O Instituto Nacional do Seguro Social (INSS) introduz uma nova regra bancária para o empréstimo consignado, tradicionalmente preferido por aposentados devido aos juros menores e débito automático. Esta medida, ao simplificar o acesso, pode levar a uma expansão considerável das carteiras de crédito dos bancos com forte atuação no segmento, como Itaú, Bradesco e Banco do Brasil. Contudo, o mecanismo econômico subjacente, focado na facilitação do crédito sem considerar a capacidade total de endividamento, eleva o risco de superendividamento dos beneficiários, mascarando a real qualidade dos ativos bancários no longo prazo.

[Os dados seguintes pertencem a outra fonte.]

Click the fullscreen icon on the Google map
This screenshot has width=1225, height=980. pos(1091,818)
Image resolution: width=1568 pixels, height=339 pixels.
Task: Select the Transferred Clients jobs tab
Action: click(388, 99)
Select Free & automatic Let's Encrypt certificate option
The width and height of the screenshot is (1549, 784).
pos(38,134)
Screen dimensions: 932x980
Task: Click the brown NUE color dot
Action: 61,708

Tal cenário pode, futuramente, gerar pressão sobre o Banco Central para intervenções regulatórias ou programas de renegociação, afetando a rentabilidade dos bancos. Um paralelo histórico pode ser traçado com a expansão irrestrita do crédito no Brasil antes de 2015, que, apesar de não focar no consignado, gerou uma crise de inadimplência generalizada, exigindo reajustes significativos. O principal gatilho a monitorar serão os dados trimestrais de endividamento das famílias e os relatórios de provisões dos bancos nos próximos 6 a 12 meses, com o horizonte de médio prazo apontando para um aumento do volume de crédito, mas também para uma deterioração potencial da qualidade do crédito.

Análise

Nos próximos 6-12 meses, espera-se um aumento no volume de crédito consignado, impulsionando os resultados de bancos com forte atuação no segmento. Contudo, no horizonte de 12-24 meses, há um risco crescente de superendividamento dos aposentados, podendo levar a uma deterioração da qualidade do crédito e maior pressão sobre as provisões dos bancos, especialmente se as taxas de juros gerais voltarem a subir, elevando o custo da dívida e dificultando a renegociação.